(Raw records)
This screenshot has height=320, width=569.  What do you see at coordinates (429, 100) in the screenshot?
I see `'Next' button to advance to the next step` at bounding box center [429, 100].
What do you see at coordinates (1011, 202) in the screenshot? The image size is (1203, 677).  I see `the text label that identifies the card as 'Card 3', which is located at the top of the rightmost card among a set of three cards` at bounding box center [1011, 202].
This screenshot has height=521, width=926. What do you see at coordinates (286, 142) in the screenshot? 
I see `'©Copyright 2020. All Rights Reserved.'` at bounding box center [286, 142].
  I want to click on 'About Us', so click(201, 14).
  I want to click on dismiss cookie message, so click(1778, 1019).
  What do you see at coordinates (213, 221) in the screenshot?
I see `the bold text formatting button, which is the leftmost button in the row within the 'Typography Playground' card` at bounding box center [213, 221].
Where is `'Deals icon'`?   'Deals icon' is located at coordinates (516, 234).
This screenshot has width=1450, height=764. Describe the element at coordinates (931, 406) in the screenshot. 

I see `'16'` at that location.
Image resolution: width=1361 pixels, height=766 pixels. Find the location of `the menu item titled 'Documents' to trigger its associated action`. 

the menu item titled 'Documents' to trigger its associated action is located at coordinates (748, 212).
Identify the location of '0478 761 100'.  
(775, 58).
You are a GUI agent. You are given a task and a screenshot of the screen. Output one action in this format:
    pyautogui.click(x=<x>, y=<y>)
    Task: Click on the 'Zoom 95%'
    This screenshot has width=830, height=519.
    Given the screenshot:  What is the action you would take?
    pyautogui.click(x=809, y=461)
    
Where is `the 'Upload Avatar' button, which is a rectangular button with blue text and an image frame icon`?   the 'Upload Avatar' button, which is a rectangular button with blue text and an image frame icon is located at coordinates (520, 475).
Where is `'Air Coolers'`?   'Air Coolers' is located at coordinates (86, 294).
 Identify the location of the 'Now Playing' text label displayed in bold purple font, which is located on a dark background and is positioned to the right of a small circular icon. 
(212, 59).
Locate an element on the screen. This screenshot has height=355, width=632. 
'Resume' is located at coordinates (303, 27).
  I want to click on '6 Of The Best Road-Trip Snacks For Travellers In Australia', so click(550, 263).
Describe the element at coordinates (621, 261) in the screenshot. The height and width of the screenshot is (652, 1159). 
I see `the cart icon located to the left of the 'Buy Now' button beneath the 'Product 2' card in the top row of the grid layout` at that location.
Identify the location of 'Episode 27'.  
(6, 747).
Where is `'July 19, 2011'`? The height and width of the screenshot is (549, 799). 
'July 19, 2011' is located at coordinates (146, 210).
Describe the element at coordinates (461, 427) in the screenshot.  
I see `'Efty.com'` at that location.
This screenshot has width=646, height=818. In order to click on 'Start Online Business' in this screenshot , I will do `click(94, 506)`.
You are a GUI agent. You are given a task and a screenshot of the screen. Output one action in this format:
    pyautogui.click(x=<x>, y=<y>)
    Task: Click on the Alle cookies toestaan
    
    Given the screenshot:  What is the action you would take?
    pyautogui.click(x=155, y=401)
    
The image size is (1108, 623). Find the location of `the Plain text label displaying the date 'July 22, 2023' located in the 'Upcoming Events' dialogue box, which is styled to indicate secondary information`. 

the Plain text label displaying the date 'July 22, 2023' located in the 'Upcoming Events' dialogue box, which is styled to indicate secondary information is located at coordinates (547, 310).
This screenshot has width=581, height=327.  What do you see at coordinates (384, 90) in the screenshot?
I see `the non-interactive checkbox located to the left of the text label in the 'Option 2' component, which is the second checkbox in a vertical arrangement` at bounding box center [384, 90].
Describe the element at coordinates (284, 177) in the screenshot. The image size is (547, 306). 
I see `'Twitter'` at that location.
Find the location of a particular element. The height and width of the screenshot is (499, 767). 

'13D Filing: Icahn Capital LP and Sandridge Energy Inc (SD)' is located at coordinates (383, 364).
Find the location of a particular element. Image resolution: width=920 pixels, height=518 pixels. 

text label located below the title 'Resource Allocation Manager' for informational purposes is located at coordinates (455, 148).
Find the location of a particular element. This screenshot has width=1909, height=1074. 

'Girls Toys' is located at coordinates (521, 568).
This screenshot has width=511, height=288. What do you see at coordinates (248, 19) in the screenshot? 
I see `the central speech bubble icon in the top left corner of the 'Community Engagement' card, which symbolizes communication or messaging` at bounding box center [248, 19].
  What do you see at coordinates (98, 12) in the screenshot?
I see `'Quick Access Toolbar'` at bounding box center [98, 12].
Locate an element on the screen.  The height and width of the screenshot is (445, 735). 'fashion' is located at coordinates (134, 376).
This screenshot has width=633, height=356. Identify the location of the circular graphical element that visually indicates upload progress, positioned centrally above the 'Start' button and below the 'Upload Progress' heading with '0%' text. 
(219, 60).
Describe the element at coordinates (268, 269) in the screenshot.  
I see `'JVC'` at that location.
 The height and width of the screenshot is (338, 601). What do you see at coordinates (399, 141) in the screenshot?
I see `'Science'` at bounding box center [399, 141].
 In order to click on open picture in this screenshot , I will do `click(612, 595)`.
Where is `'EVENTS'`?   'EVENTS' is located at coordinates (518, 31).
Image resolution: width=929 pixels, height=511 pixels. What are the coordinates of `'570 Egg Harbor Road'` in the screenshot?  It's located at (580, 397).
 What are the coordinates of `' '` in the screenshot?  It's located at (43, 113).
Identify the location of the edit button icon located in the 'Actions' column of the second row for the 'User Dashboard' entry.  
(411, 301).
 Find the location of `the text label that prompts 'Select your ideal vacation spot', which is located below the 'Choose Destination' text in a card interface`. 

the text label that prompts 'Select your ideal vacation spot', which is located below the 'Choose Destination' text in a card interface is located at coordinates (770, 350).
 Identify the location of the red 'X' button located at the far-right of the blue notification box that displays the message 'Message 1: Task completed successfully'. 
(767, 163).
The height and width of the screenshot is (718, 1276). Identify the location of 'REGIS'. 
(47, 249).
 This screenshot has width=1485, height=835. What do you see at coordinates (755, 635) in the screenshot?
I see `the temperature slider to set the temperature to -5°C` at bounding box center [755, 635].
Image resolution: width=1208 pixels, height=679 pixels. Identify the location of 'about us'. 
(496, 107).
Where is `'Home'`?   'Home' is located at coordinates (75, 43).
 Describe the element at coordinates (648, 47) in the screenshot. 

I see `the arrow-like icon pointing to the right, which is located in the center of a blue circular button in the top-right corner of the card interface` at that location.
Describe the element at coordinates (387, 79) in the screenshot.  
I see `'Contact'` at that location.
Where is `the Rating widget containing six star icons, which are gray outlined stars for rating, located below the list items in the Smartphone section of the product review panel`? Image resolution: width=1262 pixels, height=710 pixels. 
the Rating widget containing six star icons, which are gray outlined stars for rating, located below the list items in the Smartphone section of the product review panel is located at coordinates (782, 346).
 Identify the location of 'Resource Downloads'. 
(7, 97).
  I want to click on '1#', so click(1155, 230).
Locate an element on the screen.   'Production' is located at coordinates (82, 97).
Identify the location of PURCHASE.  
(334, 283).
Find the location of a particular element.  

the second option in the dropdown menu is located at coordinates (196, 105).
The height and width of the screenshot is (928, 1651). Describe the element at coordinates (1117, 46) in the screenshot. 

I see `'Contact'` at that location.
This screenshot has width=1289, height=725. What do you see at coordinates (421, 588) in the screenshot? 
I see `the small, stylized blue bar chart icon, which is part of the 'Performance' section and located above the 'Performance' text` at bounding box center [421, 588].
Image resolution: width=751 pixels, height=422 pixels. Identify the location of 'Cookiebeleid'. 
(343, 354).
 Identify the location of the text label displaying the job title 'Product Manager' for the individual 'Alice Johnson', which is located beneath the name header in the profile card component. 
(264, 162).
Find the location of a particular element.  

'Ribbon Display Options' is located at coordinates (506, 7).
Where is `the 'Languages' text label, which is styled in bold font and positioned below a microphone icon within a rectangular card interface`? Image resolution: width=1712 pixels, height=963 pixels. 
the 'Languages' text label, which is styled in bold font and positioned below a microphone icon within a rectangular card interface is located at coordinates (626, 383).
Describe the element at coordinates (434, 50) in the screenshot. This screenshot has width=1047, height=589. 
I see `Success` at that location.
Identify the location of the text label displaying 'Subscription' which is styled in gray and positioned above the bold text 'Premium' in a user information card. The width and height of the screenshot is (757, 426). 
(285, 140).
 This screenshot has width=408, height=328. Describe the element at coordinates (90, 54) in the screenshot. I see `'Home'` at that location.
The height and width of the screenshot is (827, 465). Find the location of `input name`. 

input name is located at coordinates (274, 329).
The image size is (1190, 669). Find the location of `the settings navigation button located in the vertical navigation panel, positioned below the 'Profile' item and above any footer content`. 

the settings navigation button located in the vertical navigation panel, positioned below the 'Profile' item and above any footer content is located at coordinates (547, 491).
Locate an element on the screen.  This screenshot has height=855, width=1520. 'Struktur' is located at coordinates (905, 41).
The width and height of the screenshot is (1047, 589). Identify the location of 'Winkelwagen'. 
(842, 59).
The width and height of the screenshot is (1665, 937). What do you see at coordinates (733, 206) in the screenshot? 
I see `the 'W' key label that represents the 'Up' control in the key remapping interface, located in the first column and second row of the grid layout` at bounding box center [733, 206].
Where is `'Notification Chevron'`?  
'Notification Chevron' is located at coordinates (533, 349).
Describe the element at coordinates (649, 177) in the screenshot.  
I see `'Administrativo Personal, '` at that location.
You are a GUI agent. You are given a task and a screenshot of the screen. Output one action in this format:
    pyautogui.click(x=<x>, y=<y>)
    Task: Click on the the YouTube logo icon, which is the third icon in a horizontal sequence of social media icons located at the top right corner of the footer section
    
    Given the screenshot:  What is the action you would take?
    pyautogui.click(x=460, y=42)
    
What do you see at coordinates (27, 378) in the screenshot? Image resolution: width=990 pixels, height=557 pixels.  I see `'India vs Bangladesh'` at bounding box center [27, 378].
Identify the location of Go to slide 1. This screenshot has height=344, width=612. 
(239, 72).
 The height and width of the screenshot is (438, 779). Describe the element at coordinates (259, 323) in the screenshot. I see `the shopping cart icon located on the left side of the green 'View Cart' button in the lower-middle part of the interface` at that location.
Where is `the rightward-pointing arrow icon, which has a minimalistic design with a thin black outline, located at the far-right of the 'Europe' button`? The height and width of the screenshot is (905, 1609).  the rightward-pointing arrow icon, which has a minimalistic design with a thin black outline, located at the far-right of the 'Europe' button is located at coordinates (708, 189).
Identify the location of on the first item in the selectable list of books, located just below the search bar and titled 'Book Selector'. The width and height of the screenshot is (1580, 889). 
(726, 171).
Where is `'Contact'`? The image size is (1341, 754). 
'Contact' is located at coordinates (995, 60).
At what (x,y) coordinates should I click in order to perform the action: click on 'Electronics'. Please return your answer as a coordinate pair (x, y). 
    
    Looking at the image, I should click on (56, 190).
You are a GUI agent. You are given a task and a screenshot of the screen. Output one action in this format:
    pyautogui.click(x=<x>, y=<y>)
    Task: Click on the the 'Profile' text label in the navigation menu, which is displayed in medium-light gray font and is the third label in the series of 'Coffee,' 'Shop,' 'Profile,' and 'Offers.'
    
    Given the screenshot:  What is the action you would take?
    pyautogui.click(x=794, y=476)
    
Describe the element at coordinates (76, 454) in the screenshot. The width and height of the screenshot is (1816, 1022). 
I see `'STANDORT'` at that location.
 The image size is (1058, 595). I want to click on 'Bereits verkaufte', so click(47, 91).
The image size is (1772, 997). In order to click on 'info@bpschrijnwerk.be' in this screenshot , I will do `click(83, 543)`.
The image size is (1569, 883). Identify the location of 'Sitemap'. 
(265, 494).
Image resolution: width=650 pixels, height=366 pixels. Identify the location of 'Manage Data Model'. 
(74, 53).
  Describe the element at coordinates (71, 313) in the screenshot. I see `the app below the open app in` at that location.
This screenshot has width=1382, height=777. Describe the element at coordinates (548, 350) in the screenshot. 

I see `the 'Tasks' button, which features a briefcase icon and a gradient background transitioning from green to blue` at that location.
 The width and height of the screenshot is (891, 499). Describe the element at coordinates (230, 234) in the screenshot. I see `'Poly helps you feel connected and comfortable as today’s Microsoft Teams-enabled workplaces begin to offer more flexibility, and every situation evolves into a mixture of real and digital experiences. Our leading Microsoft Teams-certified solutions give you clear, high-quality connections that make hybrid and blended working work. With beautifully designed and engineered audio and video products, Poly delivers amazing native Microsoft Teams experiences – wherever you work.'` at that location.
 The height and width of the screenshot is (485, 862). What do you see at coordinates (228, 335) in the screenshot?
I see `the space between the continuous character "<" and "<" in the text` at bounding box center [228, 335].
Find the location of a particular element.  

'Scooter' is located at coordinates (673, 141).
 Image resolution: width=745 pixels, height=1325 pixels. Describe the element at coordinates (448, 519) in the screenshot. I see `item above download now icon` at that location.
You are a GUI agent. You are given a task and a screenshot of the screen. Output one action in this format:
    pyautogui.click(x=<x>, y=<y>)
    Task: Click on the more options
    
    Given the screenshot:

### [WRITTEN INSTRUCTION]
Turn everything in the material from the line containing "Describe the element at coordinates (621, 261)" down through the line containing "coordinates (146, 210)." into a two-column CSV with the headers input and output, giving one row per pair of input text and its answer. Put each field in quotation marks and replace any line breaks with spaces.

### [WRITTEN ANSWER]
input,output
"Describe the element at coordinates (621, 261) in the screenshot. The height and width of the screenshot is (652, 1159).","I see `the cart icon located to the left of the 'Buy Now' button beneath the 'Product 2' card in the top row of the grid layout` at that location."
"Identify the location of 'Episode 27'.","(6, 747)."
"Where is `'July 19, 2011'`? The height and width of the screenshot is (549, 799).","'July 19, 2011' is located at coordinates (146, 210)."